Instructions to follow:
Copy the lines again, requests included, starting at the line containing "Task: Click the home icon in main toolbar" and ending with the last of the items below. Shift every coordinate in the answers up by 41, and leave the pictures out.
----
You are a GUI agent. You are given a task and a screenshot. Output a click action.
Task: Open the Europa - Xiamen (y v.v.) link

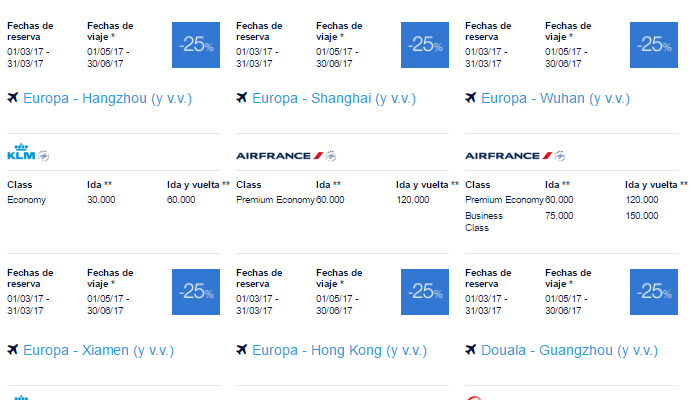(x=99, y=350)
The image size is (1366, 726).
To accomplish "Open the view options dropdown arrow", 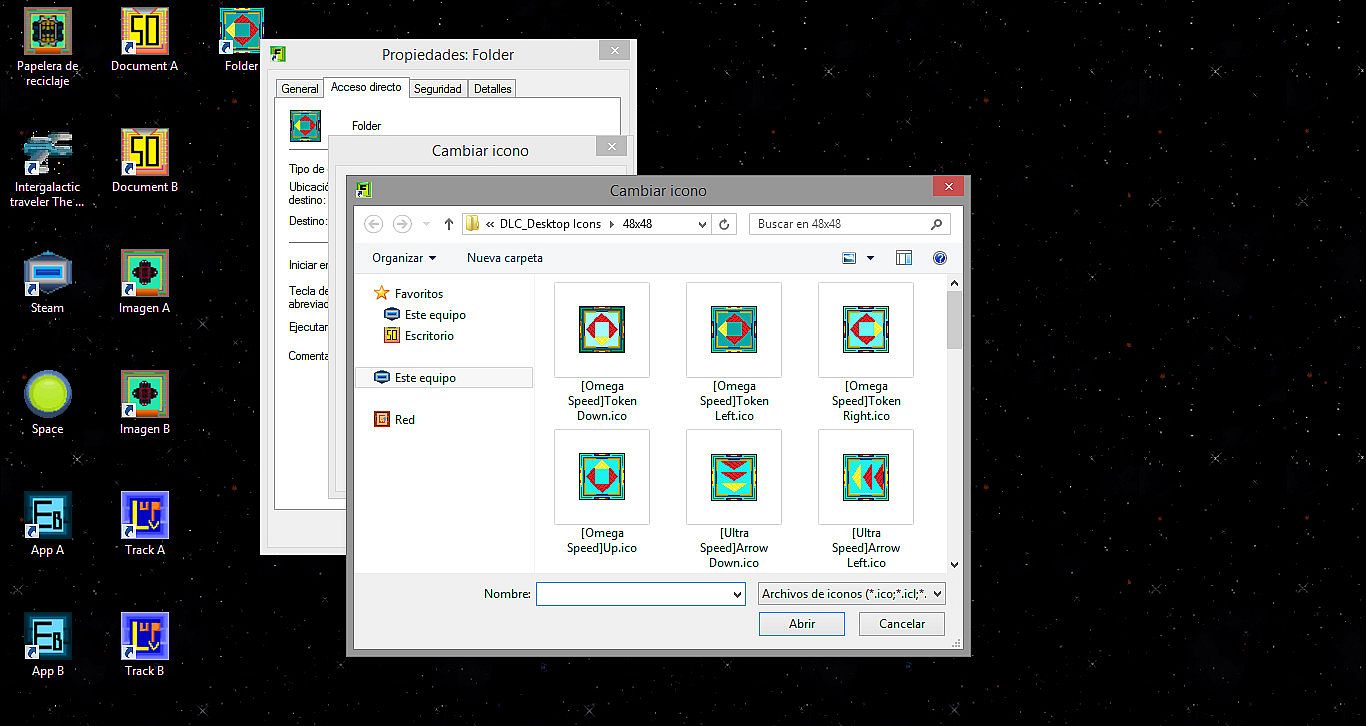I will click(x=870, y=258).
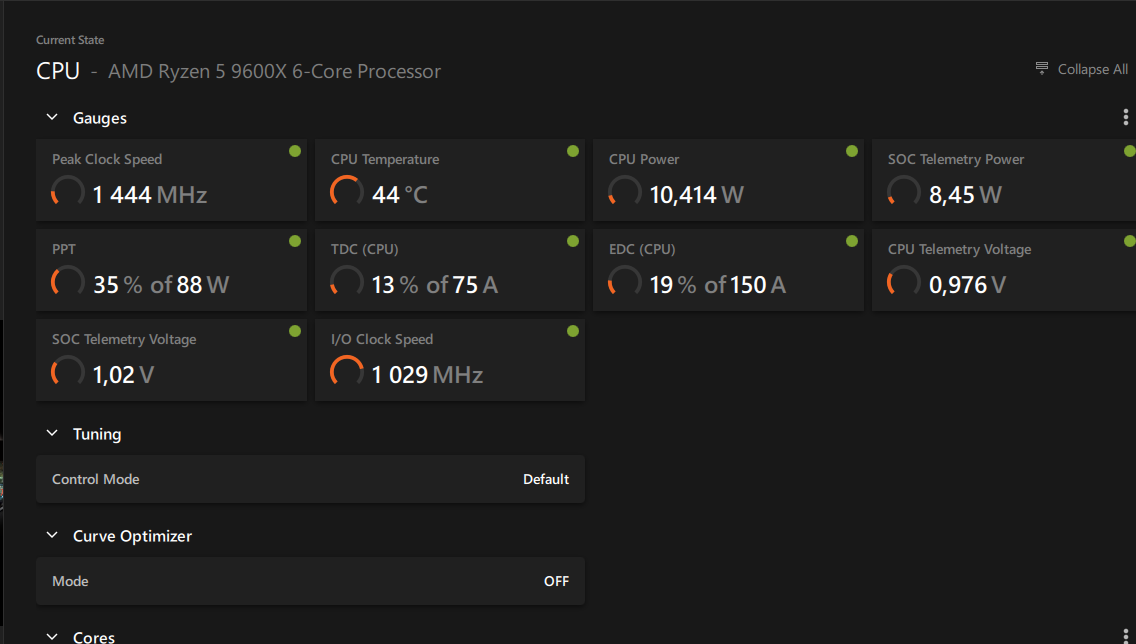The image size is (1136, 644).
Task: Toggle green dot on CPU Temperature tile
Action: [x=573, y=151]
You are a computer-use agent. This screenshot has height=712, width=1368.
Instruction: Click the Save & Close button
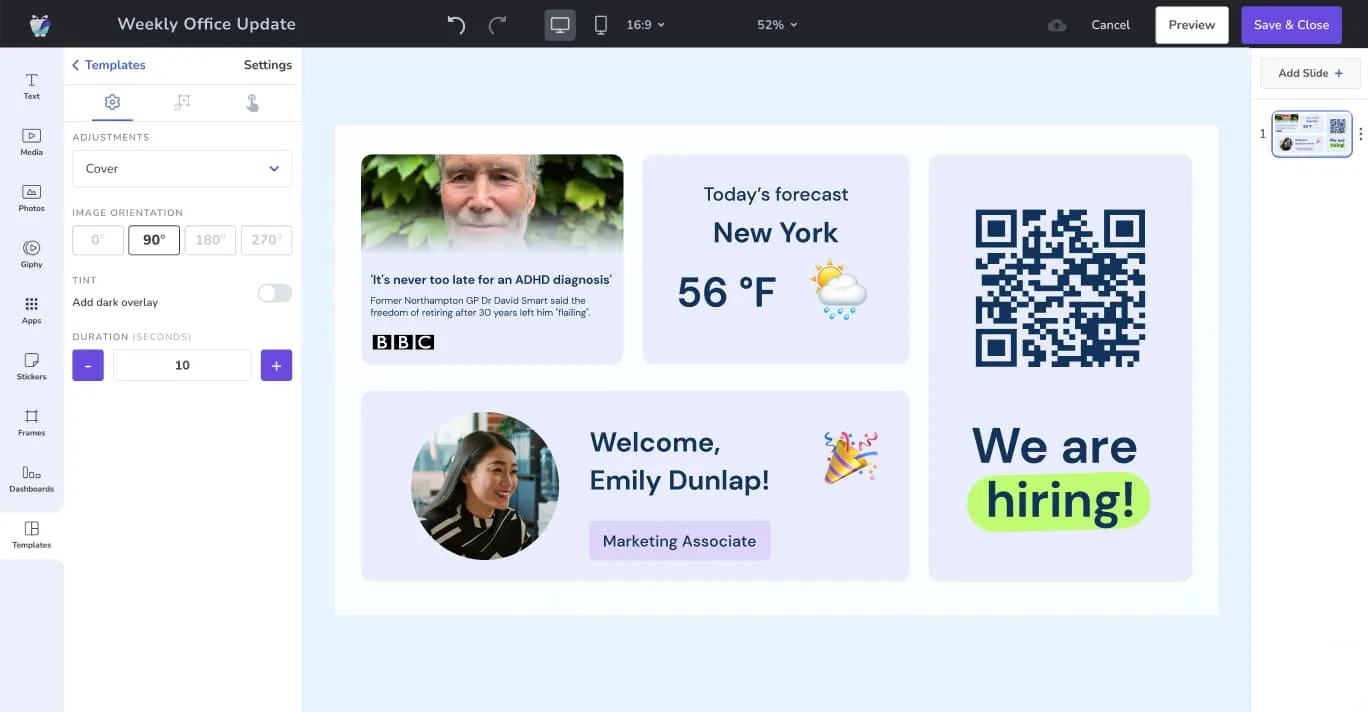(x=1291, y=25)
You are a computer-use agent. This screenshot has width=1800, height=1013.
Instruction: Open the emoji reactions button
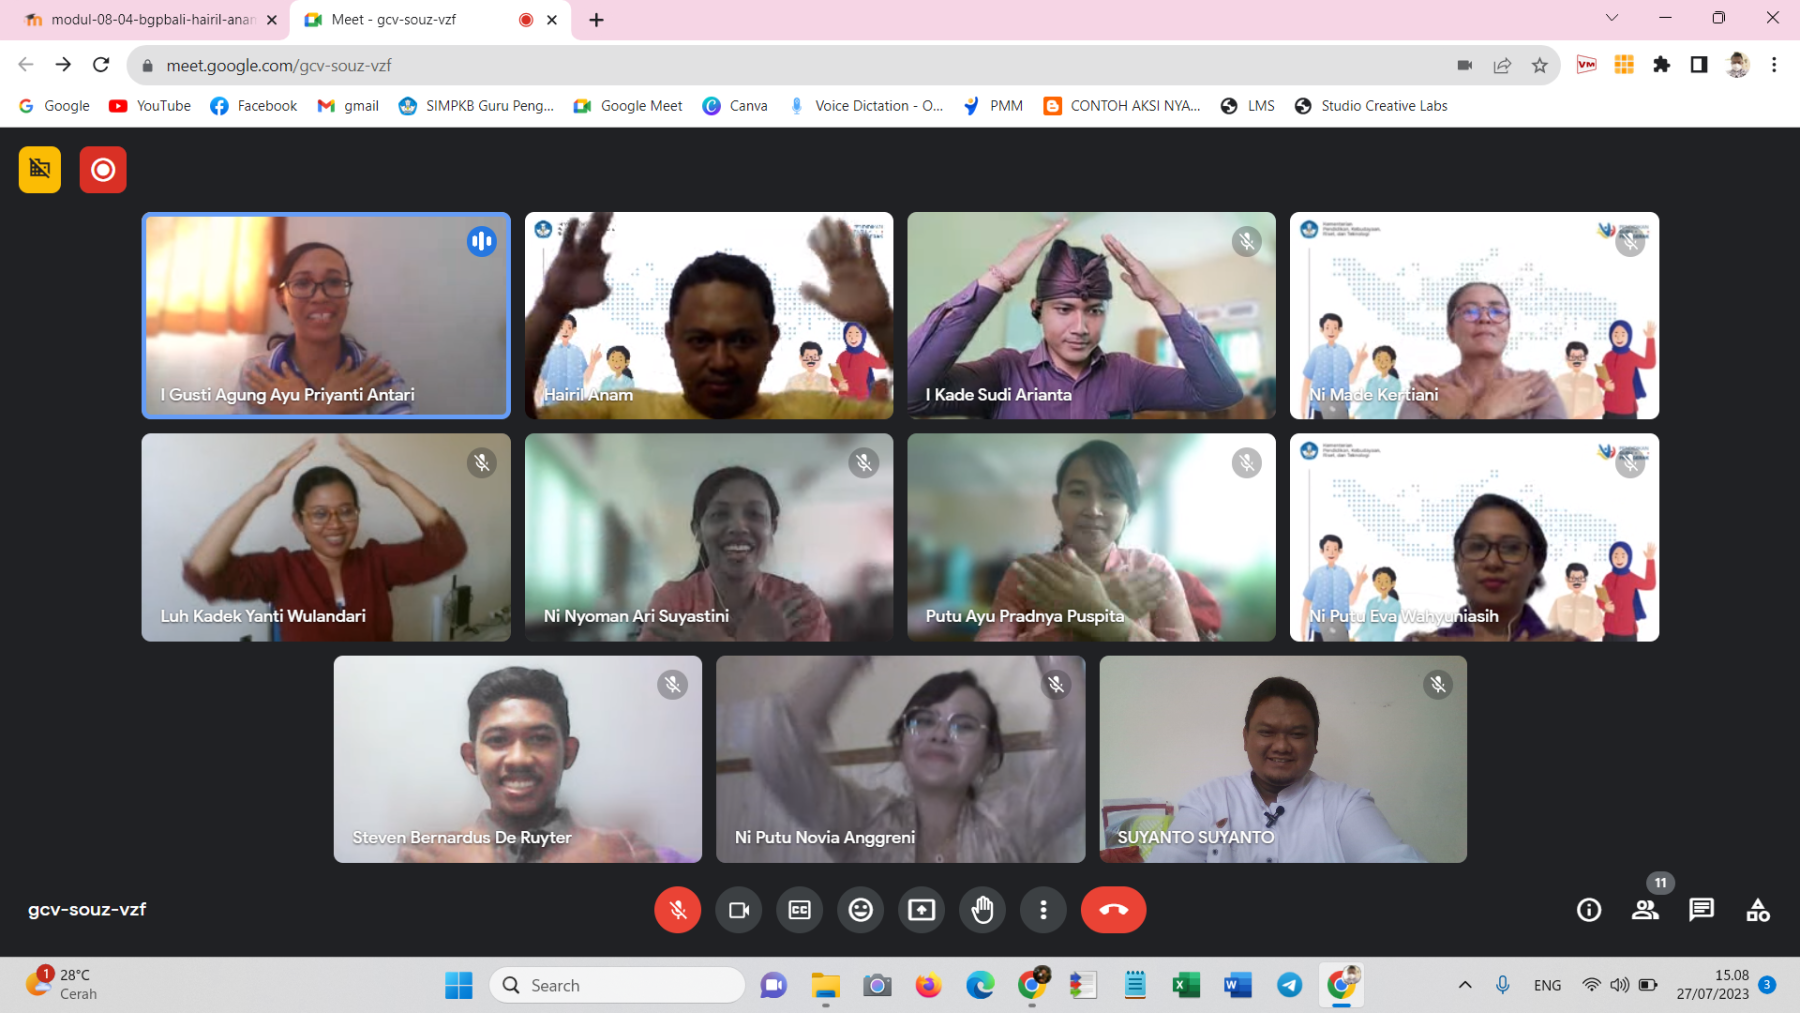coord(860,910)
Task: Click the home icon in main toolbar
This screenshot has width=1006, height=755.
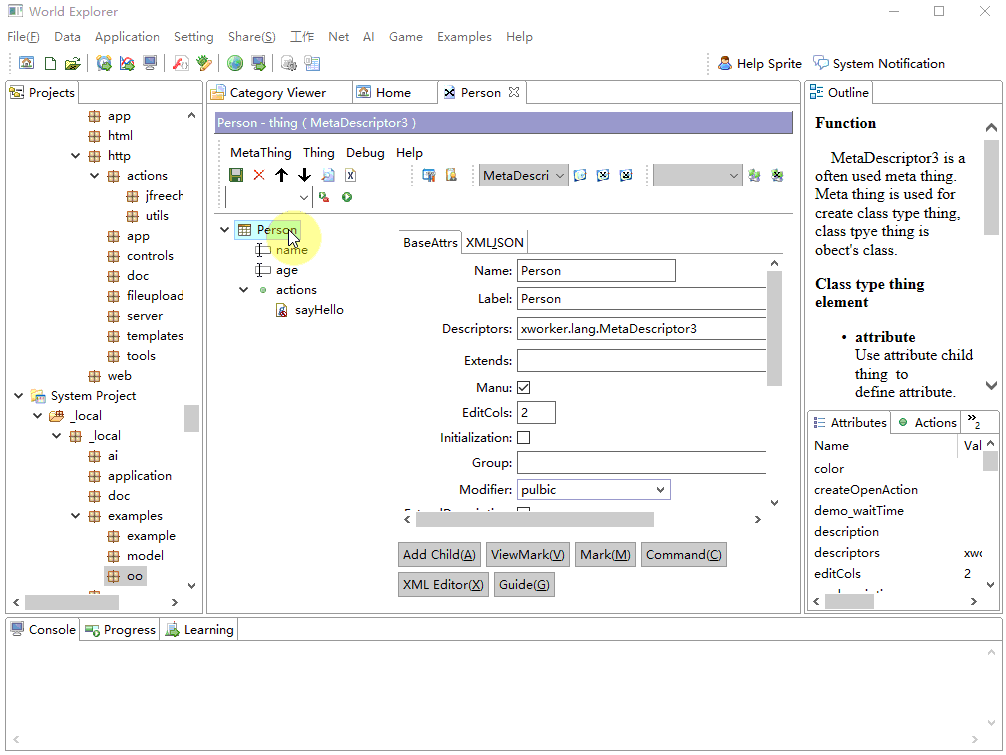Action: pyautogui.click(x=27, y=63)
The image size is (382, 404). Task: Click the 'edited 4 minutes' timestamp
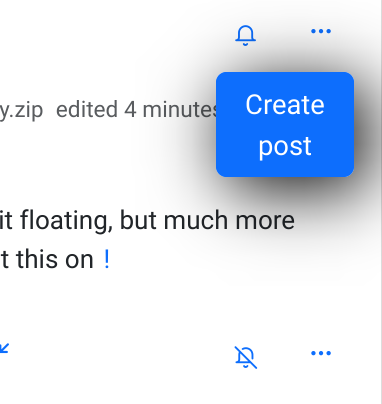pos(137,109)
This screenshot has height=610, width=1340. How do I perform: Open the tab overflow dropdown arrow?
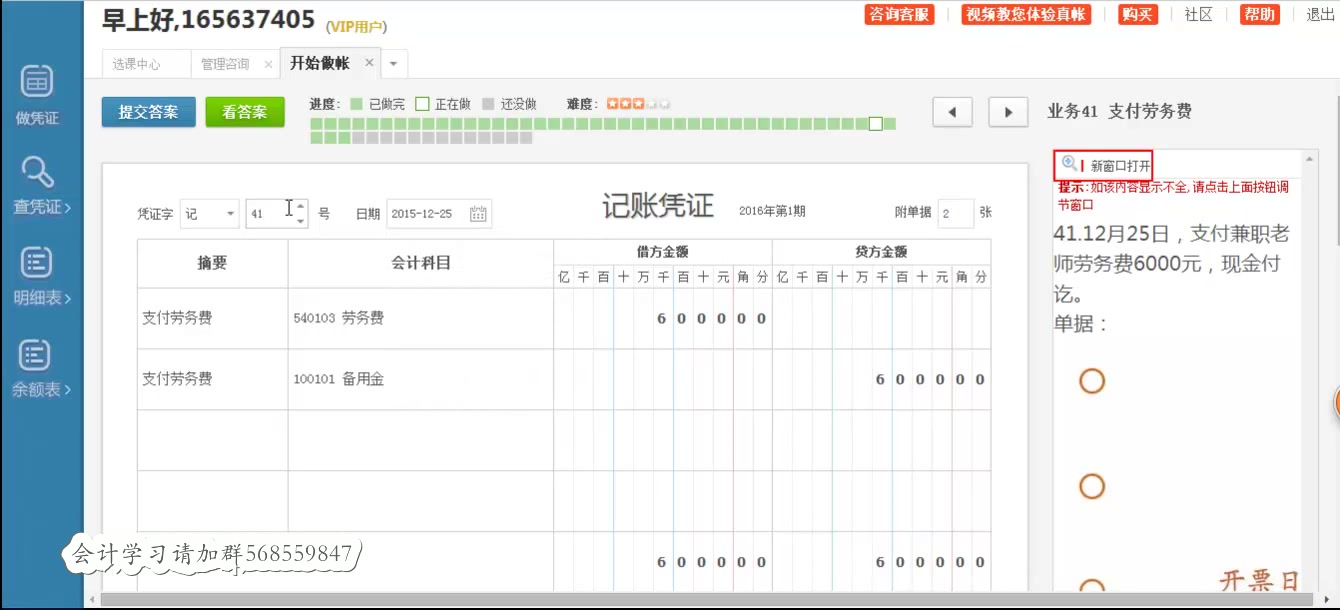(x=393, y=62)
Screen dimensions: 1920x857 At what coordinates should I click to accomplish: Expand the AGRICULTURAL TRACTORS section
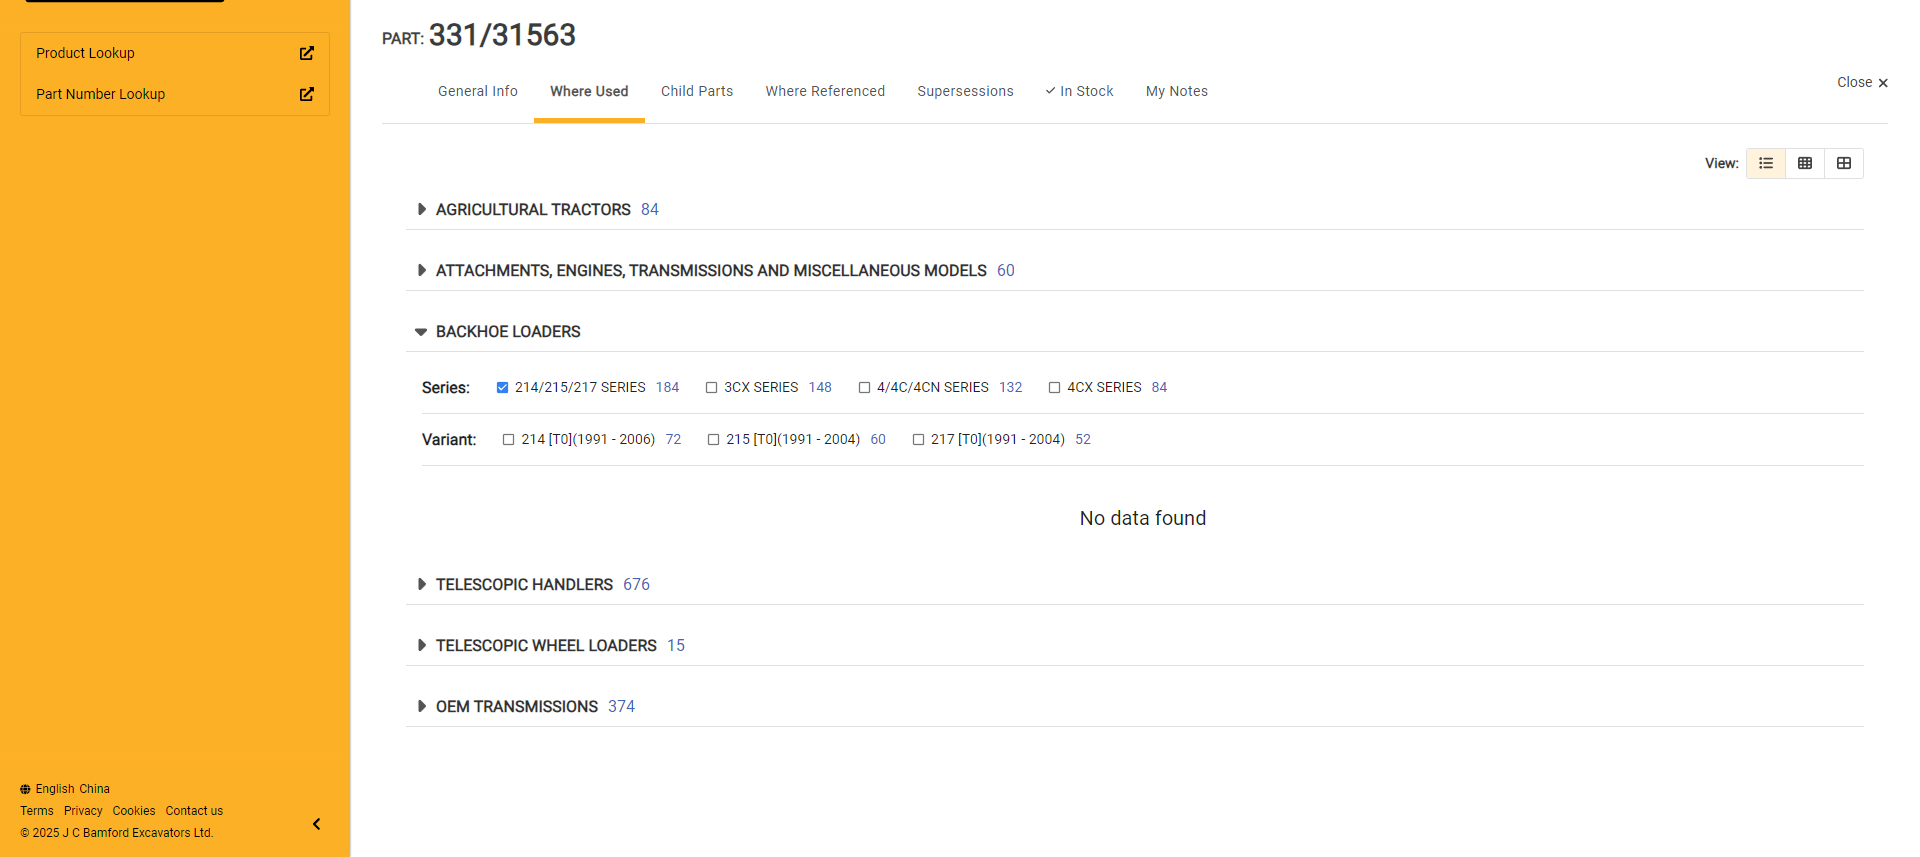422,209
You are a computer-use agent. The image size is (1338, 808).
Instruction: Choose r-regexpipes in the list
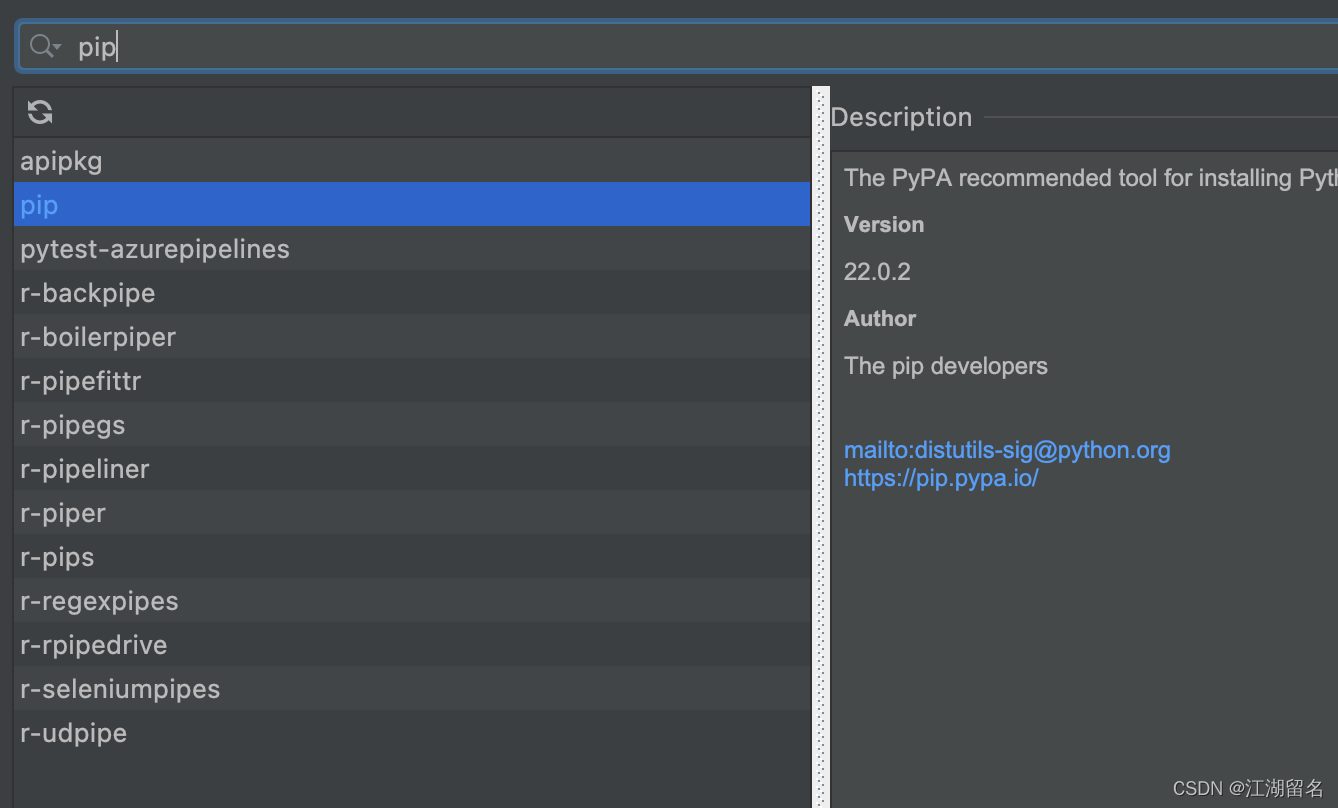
----
Exercise answer:
Task: Click the home icon in main toolbar
This screenshot has width=1006, height=755.
Action: pyautogui.click(x=68, y=104)
The image size is (382, 404). Task: Click the 'edited 4 minutes' timestamp
pos(178,150)
This screenshot has height=610, width=1340. How do I perform: Open the tab overflow dropdown arrow?
(x=434, y=103)
Screen dimensions: 1920x857 At what coordinates should I click to accomplish: Expand the AGRICULTURAL TRACTORS section
463,250
You are a computer-use agent. The image size is (1338, 808).
Instruction: Choose r-regexpipes in the list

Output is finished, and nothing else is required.